LCDR : Si la France est intéressée à maintenir ses liens avec la Russie, pourquoi la presse occidentale adopte-t-elle une attitude aussi critique à son égard, notamment dans la couverture du conflit géorgien ? E.T. : Les journalistes européens se montrent souvent hostiles à l’égard de la Russie au nom d’une sorte de maximalisme libéral. Peu conscients de ce qu’ils vivent eux-mêmes dans des systèmes certes forts libéraux, mais de plus en plus inégalitaires, oligarchiques même, ils se croient obligés d’exiger, hors de chez eux, des démocraties parfaites, tout de suite, indépendamment du contexte économique ou social de transition. Avouons le aussi, les journalistes européens sont rarement compétents en géopolitique. Il sont souvent très naïfs. On pourrait aussi citer comme explication le peu d’efforts du Kremlin visant à séduire la presse occidentale. Habitués à l’attitude beaucoup plus séductrice de leurs propres hommes politiques, les journalistes européens et américains ne peuvent qu’être déçus par ce manque de ménagements.

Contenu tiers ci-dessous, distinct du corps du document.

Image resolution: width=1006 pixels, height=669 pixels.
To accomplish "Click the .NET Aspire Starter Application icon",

Pourtant, je peux vous assurer qu’en France, dans la communauté des experts, on trouve beaucoup de personnes qualifiées qui apprécient à sa juste valeur le rôle de la Russie dans le rétablissement de l’équilibre mondial.
LCDR : On trouve beaucoup d’adeptes de l’idée selon laquelle la Russie porte toujours l’héritage de l’Empire du Mal qu’elle représentait encore il y a une trentaine d’années… E.T. : Quant à moi, je considère que la Russie a joué un rôle plutôt positif dans l’histoire universelle. J’appartiens à la génération qui se rappelle encore que l’issue de la deuxième guerre mondiale s’est jouée à Stalingrad et que c’est aux Russes que nous devons notre liberté. L’histoire de la Russie démontre que sa vision du monde est spontanément égalitaire et multipolaire. A l’inverse des Etats-Unis qui se trouvent aujourd’hui dans un rapport asymétrique d’exploitation du monde. La France aurait dû s’en rendre compte et se rapprocher des puissances émergentes plutôt que de suivre l’Amérique dans une sorte de crispation « occidentaliste ». Le gouvernement français me fait penser à un rat qui monterait sur un navire en train de couler.

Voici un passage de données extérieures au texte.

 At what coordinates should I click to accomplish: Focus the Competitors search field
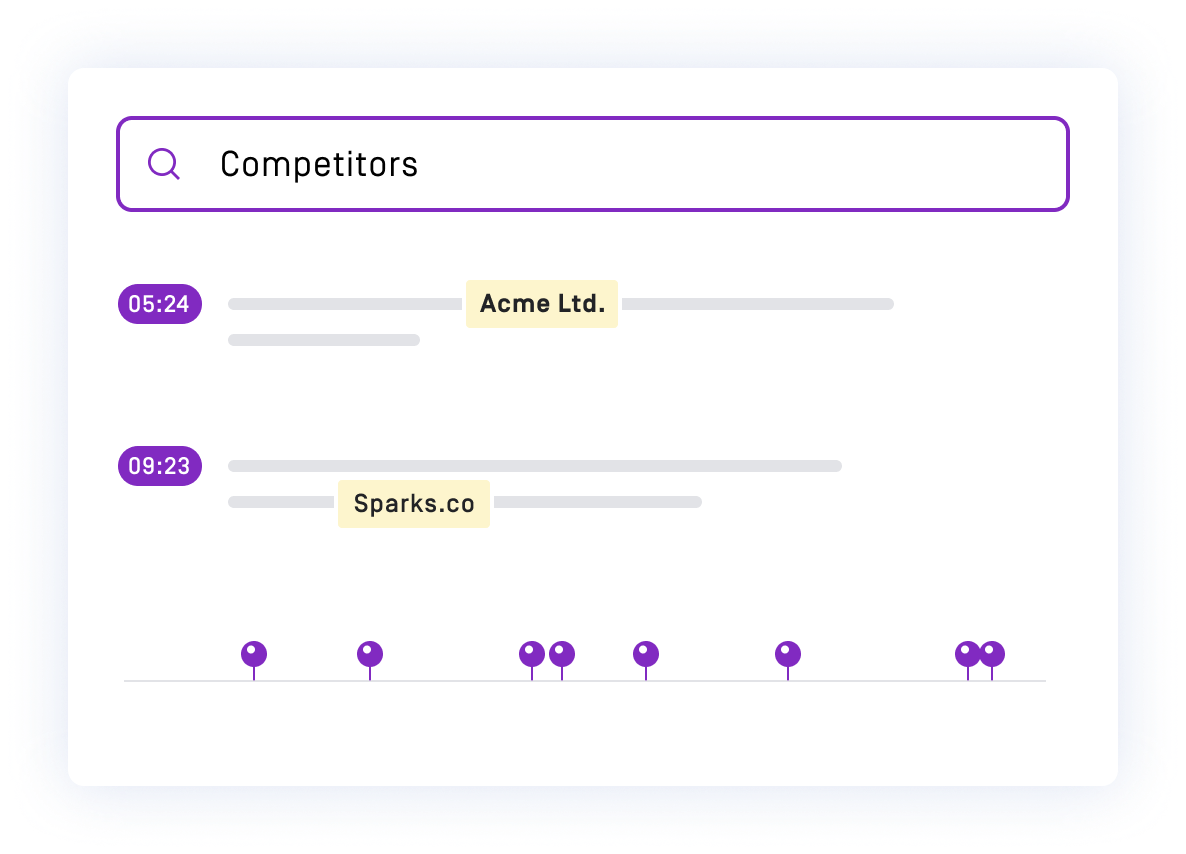pos(592,164)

LCDR : Les Russes, ont-ils eu raison de reconnaître l’indépendance de l’Abkhazie et de l’Ossétie du Sud ? E.T. : Bien évidemment.
LCDR : Pourtant, juridiquement, ce sont deux provinces géorgiennes… E.T. : Dans le cas de l’Abkhazie et de l’Ossétie du Sud, nous assistions à une non coïncidence devenue dramatique entre l’état des faits réels et l’état juridique. Les populations de ces deux pays ne souhaitent pas être géorgiennes. Au stade actuel, la seule solution de paix à long terme est l’acceptation de la réa-lité. Sinon, le gouvernement géorgien va continuer d’envisager des solutions violentes, de domination ou même de nettoyage ethnique. Or l’intérêt réel des Géorgiens c’est la paix, le développement économique et une relation stable et positive avec la Russie dont ils ont tant besoin. En reconnaissant l’Abkhazie et l’Ossétie du Sud, les Européens de l’Ouest libéreraient les Géorgiens eux-mêmes du fardeau de leur histoire et de leur rancune.
LCDR : La France devrait-elle reconnaître l’indépendance de ces deux états ? E.T. : C’est mon souhait le plus cher. Si je deviens président de la République, ce sera l’une de mes premières décisions.